Der Siegeszug eines "undeutschen" Spiels

100 Jahre Fußball in Deutschland, Teil 1: 1900 bis 1933

Im Januar feierte der DFB, "der größte Sportverband der Welt", sein hundertjähriges Bestehen - mit Festakt, Funktionären und Udo Jürgens. Für uns ist das Jubiläum Anlass für einen Rückblick auf die Entwicklung des Fußballspiels in Deutschland, seine Sozialgeschichte und seine politische Instrumentalisierung.

Deutschland war fußballerisch lange Zeit ein Entwicklungsland. Mit dem Turnen hatte sich bereits eine andere Disziplin als "nationaler Sport" etabliert, die keine Konkurrenz neben sich duldete. Schon gar nicht, wenn diese ausländischen Ursprungs war. "... Sport zu treiben, war im Grunde identisch mit Turnen, und Turnen wiederum war eine höchst nationale Angelegenheit.

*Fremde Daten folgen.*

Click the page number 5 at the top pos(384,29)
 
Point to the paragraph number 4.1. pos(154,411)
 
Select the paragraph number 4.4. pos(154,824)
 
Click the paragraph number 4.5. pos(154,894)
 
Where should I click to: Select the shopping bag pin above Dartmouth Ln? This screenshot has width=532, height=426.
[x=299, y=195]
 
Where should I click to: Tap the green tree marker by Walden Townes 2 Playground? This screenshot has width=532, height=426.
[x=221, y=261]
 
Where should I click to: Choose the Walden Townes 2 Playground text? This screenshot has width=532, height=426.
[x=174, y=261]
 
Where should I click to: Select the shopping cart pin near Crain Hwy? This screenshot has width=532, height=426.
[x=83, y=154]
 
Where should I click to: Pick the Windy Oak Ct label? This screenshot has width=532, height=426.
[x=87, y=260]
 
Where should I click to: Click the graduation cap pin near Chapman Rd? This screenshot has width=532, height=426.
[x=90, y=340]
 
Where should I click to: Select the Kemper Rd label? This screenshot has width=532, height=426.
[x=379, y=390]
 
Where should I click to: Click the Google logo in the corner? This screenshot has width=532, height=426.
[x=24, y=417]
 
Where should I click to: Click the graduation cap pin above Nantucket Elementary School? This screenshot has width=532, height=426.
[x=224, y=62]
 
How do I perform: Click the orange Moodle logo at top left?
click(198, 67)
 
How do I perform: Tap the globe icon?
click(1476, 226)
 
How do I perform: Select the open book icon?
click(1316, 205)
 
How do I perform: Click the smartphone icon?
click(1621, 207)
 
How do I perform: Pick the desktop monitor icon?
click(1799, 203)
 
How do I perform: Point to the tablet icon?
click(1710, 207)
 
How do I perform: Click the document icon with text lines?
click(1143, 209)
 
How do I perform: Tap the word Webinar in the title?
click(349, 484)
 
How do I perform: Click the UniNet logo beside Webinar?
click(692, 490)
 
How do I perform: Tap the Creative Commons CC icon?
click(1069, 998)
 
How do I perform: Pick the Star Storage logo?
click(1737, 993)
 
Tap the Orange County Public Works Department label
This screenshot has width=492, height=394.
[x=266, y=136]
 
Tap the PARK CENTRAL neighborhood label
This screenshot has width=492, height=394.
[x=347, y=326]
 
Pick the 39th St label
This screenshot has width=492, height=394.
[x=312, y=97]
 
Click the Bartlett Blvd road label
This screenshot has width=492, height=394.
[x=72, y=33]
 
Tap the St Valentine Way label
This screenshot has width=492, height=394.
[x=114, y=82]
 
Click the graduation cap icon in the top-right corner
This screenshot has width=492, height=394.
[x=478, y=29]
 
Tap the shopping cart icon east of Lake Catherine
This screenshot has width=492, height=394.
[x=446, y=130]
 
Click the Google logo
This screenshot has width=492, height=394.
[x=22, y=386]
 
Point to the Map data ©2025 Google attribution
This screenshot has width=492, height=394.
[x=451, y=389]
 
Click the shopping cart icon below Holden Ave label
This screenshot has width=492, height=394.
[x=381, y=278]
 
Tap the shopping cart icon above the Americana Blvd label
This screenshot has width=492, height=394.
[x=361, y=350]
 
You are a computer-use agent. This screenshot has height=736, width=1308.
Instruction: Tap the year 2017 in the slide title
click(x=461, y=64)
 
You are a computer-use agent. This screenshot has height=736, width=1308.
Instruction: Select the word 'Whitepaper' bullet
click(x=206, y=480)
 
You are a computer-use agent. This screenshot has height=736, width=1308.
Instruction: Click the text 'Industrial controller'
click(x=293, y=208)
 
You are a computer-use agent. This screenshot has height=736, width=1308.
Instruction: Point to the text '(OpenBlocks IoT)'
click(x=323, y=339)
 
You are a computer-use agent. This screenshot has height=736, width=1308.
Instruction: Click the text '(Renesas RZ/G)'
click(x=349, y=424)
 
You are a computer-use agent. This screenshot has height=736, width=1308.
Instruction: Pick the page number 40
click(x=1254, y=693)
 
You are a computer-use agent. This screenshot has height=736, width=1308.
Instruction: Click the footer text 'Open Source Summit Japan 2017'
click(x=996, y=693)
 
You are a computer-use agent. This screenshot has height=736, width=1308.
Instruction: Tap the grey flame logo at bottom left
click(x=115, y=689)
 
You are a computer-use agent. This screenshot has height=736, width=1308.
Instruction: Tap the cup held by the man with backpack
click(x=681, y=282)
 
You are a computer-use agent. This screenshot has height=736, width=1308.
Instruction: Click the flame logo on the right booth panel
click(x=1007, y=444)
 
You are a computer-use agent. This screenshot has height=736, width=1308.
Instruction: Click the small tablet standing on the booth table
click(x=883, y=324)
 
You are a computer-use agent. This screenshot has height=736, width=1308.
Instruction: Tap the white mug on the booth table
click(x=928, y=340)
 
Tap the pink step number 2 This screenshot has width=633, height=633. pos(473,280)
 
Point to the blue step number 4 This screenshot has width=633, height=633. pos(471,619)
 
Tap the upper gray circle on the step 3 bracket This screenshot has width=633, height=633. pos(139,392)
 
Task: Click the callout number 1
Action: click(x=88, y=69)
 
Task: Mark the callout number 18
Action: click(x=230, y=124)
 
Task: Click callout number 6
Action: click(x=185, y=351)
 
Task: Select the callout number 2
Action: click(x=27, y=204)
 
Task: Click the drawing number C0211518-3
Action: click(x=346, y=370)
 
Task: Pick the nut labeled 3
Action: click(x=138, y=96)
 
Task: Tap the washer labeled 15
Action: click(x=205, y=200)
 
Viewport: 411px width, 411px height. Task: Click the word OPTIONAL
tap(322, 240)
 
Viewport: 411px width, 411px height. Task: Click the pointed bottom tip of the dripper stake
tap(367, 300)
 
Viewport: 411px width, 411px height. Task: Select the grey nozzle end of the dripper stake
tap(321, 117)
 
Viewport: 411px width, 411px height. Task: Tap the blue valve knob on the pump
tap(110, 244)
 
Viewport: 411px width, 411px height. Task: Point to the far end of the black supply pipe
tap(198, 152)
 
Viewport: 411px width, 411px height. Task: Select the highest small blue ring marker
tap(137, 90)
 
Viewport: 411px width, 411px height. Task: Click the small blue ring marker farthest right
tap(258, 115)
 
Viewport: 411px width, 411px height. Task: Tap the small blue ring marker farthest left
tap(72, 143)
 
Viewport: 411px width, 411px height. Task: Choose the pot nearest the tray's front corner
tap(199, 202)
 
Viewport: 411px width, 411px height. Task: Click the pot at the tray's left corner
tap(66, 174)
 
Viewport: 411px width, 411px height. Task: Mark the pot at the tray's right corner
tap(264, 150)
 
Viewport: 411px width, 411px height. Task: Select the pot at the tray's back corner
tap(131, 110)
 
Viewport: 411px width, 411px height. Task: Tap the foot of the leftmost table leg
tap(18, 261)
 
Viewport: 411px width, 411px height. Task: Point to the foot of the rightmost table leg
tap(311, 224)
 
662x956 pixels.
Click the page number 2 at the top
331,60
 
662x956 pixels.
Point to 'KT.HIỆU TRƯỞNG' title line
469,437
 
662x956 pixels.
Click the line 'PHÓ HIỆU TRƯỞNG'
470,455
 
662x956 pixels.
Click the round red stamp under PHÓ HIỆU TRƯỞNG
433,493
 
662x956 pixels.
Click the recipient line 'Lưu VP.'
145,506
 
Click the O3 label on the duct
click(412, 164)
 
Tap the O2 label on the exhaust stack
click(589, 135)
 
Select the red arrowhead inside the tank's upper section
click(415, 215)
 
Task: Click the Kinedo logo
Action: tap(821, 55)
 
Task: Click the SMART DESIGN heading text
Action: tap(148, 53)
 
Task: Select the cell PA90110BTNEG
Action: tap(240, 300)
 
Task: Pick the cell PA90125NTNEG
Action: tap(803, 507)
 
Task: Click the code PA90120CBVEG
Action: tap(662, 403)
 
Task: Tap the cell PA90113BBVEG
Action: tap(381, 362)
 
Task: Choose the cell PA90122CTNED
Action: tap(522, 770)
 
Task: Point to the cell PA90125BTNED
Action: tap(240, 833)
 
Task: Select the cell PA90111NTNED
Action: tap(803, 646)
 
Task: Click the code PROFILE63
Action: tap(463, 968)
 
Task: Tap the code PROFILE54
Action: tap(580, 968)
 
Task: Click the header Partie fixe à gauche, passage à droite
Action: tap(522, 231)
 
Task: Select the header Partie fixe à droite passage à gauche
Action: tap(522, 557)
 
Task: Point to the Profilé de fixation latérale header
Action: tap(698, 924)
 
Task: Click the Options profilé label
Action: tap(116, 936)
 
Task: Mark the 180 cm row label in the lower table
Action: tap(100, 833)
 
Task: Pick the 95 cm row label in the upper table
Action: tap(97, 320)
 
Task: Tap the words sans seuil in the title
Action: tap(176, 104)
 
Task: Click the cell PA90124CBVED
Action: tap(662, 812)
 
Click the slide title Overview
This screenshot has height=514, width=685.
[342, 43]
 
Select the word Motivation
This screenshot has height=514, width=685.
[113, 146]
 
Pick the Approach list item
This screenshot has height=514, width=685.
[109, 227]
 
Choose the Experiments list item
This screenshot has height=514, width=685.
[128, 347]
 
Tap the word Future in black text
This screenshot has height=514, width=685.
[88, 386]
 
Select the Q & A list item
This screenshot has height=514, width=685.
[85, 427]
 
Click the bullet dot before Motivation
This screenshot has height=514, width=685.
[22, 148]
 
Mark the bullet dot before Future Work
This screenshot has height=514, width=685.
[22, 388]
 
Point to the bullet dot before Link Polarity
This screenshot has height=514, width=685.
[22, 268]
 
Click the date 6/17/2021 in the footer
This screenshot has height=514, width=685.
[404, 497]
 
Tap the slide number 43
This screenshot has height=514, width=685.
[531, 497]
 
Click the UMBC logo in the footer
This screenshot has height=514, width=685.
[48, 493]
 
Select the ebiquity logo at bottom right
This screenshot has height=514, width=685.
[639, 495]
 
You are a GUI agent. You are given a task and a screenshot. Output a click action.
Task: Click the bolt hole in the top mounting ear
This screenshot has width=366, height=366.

Nicht nur damals, am Ausgang des 19. Jahrhunderts, sondern noch tief ins 20. Jahrhundert hinein. Stocknational in der Denkungsart und humanistisch in der Bildung, so hatte der vorbildliche Deutsche zu sein, weshalb die kickenden Gymnasiasten, denen wegen der ,Fußlümmelei` Verweis von der Schule angedroht war, zutiefst bedauerten, dass die ersten fußballspielenden Menschen nicht die alten Griechen gewesen waren." (Schröder 1990)

Die deutschtümelnde Turnerschaft betrachtete das Fußballspiel als "undeutsche", importierte Modetorheit, deren Ausbreitung zu begegnen sei. Aber trotz aller Einsprüche und sonstiger Widrigkeiten, die die Einführung des Fußballs hier zu Lande begleiteten, zählte Deutschland zu den ersten Ländern auf dem europäischen Kontinent, wo er gespielt wurde. Schriftliche Erwähnung fand er bereits 1796, als sich der Turnvater Guts Muths in seinem "Ersten deutschen Spielbuch" über ihn ablehnend äußerte. 1865 spielte der spätere erste Präsident des DFB, Ferdinand Hueppe, mit englischen Schülern der Lehranstalt Neuwied Fußball.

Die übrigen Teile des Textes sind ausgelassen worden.